Senate President Vicente “Tito” Sotto III and Sen. Panfilo Lacson on Monday, February 3, urged President Rodrigo Duterte to reconsider his decision to terminate the Visiting Forces Agreement between the country and the United States until the Senate has time to review the impact of withdrawing from the deal.
The VFA, which came into force in 1999, covers the conduct of U.S. soldiers in the Philippines.
The provisions of the deal include lax visa and passport policies for U.S. troops, and the rights of the U.S. government to retain its jurisdiction over its military personnel when they commit crimes in the Philippines.
On Jan. 23, Duterte threatened to scrap the VFA following the U.S.’ cancellation of Senator Ronald “Bato” Dela Rosa’s visa.
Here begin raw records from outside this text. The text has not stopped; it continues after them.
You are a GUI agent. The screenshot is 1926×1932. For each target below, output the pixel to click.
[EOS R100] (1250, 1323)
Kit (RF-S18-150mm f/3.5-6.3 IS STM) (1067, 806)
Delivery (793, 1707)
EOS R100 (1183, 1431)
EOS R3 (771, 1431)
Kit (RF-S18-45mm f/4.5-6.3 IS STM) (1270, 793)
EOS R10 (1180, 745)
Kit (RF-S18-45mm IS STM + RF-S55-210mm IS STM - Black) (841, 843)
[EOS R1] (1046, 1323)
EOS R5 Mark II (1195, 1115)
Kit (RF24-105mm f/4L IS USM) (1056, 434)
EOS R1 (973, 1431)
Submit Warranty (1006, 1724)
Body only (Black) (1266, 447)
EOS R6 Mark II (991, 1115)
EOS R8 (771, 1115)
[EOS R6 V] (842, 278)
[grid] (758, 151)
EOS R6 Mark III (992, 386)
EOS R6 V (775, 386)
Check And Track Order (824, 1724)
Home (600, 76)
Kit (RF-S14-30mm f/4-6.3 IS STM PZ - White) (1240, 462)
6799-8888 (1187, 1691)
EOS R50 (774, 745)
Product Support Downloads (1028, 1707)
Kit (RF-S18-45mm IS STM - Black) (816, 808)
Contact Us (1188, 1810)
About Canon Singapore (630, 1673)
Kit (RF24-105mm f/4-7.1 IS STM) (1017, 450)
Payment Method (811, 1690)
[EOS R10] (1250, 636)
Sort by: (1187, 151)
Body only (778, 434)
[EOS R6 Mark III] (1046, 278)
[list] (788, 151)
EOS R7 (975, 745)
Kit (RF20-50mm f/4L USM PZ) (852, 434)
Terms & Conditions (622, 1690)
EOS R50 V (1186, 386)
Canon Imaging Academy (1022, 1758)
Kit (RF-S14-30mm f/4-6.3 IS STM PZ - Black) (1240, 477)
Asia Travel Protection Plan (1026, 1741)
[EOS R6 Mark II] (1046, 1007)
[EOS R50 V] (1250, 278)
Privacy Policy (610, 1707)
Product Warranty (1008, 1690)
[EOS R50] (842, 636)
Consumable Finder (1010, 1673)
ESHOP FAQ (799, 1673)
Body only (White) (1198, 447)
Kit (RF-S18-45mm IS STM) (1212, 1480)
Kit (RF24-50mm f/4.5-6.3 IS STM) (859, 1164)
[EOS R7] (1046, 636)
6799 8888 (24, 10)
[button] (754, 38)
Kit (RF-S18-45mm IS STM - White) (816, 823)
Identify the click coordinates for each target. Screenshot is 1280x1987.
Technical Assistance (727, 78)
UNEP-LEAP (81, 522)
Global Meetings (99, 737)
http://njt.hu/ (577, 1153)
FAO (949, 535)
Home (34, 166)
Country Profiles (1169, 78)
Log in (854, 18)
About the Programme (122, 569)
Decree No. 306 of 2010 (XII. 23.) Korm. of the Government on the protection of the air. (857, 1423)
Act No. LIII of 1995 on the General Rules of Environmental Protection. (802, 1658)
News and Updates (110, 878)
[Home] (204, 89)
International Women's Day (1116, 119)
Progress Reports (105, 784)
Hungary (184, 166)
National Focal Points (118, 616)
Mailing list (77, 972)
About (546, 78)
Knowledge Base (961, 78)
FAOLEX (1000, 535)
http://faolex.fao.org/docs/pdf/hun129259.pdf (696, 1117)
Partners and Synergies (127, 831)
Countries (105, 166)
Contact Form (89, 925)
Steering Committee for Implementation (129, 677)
He gave the U.S. a month to “correct” the cancellation of Dela Rosa’s visa, however, he ordered the start of the termination process the following day.
For their part, Sotto and Lacson filed Senate Resolution 312 which expresses the “sense of the Senate to earnestly request the president to reconsider his planned abrogation of the Visiting Forces Agreement in the meantime that the Senate is conducting a review and impact assessment in view of ensuring the continued safety and security of the Philippines and the Asia Pacific and maintaining the existing balance power in the region.”
And while the senators recognize Duterte’s authority to terminate treaties and agreements, they stated in the resolution that “the Senate should be given the opportunity to conduct a review and assessment of the impact of the withdrawal on the country’s security and economy.”
The Senate has yet to vote on the resolution.
According to Sotto, most of his colleagues in the upper chamber of Congress are not in favor of terminating the VFA with the U.S.